S.E.C. v. Addison

In S.E.C. v. Addison, 194 F. Supp. 709 (N.D. Tex. 1961), Addison and his associates obtained money from lenders for the operating and marketing costs of a machine that turned unmarketable uranium into marketable ore. Id. at 715. Addison and his agents orally represented to various lenders that the lenders would participate and share in the millions of dollars in profits that would be made from various ventures, in addition to being repaid the amount loaned in one year plus interest. Id. Most of the lenders received written notes, signed by Addison, acknowledging the loan and bearing a 10% interest rate.
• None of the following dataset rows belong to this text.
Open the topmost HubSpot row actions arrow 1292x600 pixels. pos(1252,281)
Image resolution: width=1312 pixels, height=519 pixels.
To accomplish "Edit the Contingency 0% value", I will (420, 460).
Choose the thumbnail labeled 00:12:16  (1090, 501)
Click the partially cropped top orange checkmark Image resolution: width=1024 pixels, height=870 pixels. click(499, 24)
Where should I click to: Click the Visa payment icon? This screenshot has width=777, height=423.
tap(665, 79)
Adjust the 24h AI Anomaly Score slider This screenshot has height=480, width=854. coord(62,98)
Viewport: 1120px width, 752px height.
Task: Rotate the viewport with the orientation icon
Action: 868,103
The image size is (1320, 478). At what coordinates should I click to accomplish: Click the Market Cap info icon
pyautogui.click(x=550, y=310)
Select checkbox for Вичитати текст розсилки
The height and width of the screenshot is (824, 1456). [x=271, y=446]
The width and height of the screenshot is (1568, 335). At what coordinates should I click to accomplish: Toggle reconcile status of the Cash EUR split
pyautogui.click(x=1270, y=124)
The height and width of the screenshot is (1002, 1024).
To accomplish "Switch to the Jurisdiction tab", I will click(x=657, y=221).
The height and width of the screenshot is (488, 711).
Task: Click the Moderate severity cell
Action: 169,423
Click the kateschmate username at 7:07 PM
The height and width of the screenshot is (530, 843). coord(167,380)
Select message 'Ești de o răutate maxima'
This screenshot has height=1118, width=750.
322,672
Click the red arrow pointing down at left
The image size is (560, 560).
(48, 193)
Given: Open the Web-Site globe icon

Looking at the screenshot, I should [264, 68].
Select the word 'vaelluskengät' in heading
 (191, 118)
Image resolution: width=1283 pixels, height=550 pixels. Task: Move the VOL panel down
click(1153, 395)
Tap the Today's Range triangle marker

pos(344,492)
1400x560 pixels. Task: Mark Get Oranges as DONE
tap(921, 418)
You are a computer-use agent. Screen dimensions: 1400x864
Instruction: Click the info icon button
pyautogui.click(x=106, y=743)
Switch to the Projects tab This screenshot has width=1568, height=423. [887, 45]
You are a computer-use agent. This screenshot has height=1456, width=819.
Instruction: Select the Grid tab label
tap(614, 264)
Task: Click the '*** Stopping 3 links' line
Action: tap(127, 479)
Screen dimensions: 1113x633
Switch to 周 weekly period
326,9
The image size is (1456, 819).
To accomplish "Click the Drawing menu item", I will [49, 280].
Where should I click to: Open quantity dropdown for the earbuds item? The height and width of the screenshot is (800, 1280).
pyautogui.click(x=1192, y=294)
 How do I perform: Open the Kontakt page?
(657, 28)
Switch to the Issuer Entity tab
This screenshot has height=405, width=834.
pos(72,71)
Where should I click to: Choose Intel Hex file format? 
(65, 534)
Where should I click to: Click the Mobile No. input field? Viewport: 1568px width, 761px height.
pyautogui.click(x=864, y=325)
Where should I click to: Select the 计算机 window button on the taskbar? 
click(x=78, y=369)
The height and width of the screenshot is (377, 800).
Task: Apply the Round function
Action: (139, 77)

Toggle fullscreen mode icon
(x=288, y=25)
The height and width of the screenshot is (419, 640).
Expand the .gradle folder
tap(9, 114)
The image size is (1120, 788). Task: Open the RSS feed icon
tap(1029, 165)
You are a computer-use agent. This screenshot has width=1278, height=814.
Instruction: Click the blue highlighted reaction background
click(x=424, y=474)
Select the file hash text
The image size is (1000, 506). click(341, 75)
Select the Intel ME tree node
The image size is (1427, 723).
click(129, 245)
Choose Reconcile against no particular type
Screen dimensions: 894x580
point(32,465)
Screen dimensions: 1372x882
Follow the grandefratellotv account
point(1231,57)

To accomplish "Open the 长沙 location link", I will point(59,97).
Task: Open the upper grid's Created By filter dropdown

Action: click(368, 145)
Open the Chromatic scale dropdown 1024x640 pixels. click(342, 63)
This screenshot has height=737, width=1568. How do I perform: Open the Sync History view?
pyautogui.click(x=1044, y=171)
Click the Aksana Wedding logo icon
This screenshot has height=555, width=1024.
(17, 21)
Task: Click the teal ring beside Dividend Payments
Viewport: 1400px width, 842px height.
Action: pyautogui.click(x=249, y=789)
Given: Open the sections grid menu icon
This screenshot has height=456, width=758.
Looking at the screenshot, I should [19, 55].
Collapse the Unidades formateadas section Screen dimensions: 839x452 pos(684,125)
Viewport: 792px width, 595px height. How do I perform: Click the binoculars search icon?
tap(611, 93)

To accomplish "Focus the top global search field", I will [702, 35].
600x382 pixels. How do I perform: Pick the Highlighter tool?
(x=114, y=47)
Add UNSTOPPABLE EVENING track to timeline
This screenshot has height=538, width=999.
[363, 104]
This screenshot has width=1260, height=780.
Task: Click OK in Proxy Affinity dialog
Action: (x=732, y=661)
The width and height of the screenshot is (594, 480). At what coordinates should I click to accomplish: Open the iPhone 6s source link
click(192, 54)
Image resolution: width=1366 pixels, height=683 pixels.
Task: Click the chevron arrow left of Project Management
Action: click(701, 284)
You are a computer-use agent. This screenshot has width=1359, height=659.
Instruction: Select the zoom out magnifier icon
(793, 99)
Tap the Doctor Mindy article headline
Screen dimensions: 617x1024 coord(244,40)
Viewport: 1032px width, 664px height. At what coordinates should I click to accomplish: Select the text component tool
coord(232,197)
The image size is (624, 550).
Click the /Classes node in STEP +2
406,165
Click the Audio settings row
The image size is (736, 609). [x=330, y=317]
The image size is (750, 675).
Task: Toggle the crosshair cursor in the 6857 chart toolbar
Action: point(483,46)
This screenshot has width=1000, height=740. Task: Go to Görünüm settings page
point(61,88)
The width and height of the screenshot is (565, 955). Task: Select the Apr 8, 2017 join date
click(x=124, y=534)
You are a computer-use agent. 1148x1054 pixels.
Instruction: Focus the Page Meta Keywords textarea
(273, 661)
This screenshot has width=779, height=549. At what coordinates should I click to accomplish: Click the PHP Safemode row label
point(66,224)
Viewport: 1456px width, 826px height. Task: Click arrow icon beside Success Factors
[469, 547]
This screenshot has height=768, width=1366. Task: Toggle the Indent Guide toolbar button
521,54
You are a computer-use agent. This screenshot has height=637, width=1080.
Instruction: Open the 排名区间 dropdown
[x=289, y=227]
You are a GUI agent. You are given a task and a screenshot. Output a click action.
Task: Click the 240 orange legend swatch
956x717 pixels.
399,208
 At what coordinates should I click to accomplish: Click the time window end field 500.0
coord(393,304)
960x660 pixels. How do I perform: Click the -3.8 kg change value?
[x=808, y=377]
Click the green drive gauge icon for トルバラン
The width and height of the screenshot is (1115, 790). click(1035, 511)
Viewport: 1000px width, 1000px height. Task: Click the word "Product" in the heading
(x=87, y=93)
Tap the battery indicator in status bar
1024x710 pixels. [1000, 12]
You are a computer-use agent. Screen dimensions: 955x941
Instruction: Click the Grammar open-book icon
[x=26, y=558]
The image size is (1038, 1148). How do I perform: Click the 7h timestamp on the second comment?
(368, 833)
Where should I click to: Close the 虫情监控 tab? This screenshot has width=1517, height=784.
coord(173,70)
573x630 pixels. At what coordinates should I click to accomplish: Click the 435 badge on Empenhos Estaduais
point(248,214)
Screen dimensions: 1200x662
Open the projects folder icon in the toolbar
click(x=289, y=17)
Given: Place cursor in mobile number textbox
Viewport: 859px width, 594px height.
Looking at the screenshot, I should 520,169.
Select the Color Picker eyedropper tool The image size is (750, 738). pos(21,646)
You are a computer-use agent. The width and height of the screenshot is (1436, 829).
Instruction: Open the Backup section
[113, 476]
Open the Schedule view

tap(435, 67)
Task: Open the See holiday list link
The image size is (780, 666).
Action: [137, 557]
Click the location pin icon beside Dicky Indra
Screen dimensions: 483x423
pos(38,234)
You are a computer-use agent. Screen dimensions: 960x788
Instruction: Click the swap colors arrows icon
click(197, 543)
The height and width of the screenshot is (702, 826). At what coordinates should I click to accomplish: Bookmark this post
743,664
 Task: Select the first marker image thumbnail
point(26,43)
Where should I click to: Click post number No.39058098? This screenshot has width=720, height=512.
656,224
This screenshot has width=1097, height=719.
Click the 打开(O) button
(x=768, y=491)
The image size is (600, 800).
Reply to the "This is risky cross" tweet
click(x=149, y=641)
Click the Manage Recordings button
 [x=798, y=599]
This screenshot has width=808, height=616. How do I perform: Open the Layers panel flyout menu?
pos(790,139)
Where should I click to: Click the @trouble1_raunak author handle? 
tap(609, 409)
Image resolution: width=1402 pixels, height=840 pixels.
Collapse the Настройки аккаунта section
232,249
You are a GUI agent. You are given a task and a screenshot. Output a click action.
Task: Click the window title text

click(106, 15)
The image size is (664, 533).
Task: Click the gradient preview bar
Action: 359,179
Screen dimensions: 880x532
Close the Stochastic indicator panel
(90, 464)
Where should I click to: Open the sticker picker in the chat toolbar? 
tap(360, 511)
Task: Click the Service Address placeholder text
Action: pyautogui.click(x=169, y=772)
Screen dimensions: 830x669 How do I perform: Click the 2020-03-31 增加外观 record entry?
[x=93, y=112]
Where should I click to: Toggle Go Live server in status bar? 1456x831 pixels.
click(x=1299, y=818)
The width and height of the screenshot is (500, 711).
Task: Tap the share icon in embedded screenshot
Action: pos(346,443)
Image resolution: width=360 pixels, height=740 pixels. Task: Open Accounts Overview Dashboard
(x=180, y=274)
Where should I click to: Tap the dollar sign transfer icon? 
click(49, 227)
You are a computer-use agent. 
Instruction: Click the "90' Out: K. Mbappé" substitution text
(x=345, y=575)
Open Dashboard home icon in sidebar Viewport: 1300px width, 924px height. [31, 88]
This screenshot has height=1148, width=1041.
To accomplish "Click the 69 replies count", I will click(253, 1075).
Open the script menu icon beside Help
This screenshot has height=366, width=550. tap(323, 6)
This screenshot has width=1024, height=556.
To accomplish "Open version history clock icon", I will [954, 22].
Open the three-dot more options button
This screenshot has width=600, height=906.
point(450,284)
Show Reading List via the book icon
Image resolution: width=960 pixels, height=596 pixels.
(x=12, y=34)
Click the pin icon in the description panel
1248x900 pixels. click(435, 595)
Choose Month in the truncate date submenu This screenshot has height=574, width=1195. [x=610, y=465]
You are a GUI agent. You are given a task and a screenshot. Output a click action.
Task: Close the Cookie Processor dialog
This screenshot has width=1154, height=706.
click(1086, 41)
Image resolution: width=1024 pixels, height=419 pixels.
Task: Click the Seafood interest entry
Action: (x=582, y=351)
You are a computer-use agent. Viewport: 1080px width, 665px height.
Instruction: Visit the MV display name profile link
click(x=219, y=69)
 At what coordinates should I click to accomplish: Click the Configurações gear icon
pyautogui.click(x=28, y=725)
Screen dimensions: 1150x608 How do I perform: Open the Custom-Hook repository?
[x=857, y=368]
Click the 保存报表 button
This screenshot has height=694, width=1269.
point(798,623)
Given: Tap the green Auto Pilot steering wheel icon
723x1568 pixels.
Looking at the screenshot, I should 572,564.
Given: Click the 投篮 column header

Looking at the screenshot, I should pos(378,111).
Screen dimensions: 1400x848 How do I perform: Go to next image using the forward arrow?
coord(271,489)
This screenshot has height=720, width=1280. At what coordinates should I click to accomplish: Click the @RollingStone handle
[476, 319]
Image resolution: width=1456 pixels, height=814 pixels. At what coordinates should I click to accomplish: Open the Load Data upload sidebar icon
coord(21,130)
Id. at 716. Addison, however, neither issued nor delivered to some later lenders any "note or any instrument in writing evidencing such loan transaction or the promised participation and sharing in the profits to be made." Id. Addison's ventures were ultimately unprofitable, and the loans and investments were not repaid. The district court found that Addison had sold securities in the form of notes, evidence of indebtedness, certificates of interest and participation in profit-sharing agreements, and investment contracts. Id. at 721-22. The court characterized the personal loan notes issued by Addison as both notes and evidence of indebtedness. Id. at 721 ("The personal loan notes issued and delivered to the lenders are also securities by reason of being an evidence of indebtedness."). The court characterized the oral representations made to the later lenders who did not receive a note or writing as investment contracts and not as evidence of indebtedness. Id. at 722. "The oral agreements the defendants made with the lenders . . . to the effect that the lenders . . . would participate and share in the millions of dollars of profits that would be made by the defendants from their mining and other operations are investment contracts, and, as such, are securities." Id.